What these new gods may have wanted has little or nothing to do with it. While the young Haile Selassie was focused on securing his newly acquired throne in Addis Ababa, an assortment of prophecy-minded Jamaicans—without anyone thinking to consult the Ethiopian monarch—read the coverage of his coronation and “had the same idea almost simultaneously,” that the emperor of Ethiopia, with the white rulers of Europe paying him homage, must be ex officio the holy redeemer of the world’s Black people. Even as the new ruler set aside his birth name, Tafari Makonnen, what would eventually become nearly a million people were gathering to the worship of Ras Tafari.

Countless people have embraced, and acted on, premises at least as strange as the ones swirling around American politics today. In 1921, a tale spread through India that Gandhi had walked unscathed through fire to win independence from the British in a wager, and “huge crowds assembled in triumph, believing that India was free.” A year later, convinced Gandhi’s spirit turned bullets to water, protesters swarmed a police station, were shot, and retaliated with arson, killing 23 officers and sparking an uprising. “Gandhi had become a dark double of himself, a divine twin who undermined his own message of nonviolence by igniting an incendiary love,” Subin writes.

Nor did these events move only from the bottom of empire upward. The Suez Canal, Subin recounts, was begun by “an eccentric group of pilgrim-engineers,” as a spiritually masculine construction project to complement their quest in Egypt for a female messiah.

Sikor Natuan, the son of a local chief in the Pacific archipelago nation of Vanuatu, holds portraits of Prince Philip, whom Natuan’s village worshipped as a god.

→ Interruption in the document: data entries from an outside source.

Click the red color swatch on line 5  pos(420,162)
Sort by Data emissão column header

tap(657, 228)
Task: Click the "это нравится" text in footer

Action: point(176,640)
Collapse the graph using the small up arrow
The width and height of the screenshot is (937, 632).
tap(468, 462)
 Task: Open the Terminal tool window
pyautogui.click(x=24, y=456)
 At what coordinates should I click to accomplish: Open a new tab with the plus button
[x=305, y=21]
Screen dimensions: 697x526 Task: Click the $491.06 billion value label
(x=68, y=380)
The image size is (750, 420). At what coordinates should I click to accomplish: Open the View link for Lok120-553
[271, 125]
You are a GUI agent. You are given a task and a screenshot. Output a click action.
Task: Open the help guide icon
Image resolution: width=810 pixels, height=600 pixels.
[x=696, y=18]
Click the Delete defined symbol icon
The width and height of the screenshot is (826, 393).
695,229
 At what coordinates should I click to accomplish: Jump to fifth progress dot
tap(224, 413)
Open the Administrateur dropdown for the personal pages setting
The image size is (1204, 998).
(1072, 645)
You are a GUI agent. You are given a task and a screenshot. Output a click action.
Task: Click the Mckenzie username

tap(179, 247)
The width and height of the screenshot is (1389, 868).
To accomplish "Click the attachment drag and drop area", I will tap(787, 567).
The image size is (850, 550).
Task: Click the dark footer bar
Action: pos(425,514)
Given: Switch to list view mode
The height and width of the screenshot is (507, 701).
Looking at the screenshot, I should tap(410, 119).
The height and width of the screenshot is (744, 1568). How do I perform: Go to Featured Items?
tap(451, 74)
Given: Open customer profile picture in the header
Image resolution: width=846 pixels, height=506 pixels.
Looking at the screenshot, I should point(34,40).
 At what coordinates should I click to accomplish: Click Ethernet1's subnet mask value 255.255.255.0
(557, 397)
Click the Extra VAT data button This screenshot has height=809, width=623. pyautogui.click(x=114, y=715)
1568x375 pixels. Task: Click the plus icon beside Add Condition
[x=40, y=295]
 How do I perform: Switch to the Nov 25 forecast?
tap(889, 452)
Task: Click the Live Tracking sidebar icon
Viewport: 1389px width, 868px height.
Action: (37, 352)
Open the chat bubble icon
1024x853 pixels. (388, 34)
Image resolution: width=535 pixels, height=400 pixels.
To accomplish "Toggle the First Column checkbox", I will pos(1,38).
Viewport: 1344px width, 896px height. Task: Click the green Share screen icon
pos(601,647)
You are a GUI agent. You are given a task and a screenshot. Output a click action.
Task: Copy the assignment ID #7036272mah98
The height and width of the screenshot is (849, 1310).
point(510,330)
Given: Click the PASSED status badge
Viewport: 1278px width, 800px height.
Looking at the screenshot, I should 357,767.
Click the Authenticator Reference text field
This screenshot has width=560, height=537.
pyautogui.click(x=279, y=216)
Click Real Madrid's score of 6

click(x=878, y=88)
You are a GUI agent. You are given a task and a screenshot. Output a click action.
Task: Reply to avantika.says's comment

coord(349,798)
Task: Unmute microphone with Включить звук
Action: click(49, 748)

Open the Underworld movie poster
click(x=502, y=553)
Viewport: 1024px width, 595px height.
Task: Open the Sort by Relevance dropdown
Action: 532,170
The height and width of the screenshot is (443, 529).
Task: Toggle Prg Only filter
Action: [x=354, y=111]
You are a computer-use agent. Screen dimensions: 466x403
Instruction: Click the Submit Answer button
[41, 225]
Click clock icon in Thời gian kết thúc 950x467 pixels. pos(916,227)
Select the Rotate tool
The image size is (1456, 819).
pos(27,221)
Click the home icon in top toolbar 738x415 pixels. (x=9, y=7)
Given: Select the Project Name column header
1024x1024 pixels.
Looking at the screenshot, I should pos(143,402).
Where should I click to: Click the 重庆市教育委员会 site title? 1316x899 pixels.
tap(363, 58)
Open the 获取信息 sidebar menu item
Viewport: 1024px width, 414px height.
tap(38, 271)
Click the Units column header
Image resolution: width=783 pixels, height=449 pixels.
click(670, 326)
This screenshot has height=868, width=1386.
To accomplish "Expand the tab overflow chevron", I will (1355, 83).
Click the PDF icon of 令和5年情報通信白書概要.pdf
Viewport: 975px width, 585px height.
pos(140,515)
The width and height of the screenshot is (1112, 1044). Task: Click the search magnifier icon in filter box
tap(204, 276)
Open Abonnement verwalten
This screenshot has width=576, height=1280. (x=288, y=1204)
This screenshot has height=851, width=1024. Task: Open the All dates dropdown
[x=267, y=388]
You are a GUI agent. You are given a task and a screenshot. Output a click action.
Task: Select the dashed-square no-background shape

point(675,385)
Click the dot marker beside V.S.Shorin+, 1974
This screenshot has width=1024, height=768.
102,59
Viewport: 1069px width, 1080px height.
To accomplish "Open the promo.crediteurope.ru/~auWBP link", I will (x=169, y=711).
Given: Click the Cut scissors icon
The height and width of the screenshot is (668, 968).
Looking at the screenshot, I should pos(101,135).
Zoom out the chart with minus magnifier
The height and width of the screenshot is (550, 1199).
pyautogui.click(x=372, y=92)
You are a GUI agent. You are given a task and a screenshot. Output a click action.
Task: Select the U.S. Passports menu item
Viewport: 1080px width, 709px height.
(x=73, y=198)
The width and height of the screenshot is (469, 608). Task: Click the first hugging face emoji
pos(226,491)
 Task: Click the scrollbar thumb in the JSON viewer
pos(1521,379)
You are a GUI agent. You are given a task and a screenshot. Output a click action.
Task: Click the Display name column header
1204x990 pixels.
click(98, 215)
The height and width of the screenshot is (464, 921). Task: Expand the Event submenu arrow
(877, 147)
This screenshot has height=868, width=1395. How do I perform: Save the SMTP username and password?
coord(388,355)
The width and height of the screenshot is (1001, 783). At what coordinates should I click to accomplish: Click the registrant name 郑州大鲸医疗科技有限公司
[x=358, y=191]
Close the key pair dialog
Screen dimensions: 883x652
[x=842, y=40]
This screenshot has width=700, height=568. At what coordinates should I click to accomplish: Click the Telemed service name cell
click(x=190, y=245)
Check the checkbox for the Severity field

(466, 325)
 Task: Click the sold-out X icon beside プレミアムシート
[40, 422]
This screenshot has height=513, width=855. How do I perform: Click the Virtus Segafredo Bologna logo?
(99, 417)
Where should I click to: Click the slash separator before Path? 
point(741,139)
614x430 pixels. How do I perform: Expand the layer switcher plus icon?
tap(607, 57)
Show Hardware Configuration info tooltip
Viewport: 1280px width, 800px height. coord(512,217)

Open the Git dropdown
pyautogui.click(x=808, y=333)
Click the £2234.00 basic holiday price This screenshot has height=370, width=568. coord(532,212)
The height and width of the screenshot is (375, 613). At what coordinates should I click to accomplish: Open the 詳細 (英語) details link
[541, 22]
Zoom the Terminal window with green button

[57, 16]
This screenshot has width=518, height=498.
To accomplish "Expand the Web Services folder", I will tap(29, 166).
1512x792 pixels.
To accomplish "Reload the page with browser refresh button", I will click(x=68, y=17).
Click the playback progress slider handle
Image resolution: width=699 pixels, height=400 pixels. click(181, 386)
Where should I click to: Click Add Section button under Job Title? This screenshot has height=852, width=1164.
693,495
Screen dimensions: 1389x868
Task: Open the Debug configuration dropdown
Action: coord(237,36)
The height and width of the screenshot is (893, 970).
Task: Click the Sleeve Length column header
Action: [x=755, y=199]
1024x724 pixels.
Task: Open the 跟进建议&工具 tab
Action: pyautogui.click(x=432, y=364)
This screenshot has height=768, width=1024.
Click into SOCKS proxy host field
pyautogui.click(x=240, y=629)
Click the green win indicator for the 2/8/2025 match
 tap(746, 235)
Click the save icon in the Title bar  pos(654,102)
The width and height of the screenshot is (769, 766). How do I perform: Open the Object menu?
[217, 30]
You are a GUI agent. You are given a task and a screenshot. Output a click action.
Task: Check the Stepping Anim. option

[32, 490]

The whole history of first contact, in which explorers and conquistadors were received as gods, was told by the explorers and conquistadors themselves, entangling barely understood indigenous words for strangeness with their own imported concepts of holiness. Under this reversal, Subin writes, “[a]potheosis was the natives’ mistake, and so Europeans could claim no responsibility for it.” From this myth of themselves as visibly separate and divine, she argues, the colonizers would develop their belief in racial distinction. “With the arrival of the new deities, the modern concept of race had come into the New World.”

Subin writes about these concepts and events essayistically, flowing from historical narratives and case studies to flashes of epigrammatic insight. What seems like a symbolic resonance often enough turns out to be literal (“This will show the world / That we are / Male,” a leader of the Suez project wrote in a poem), and what sound like distant spiritual curiosities turn out to be disconcertingly close.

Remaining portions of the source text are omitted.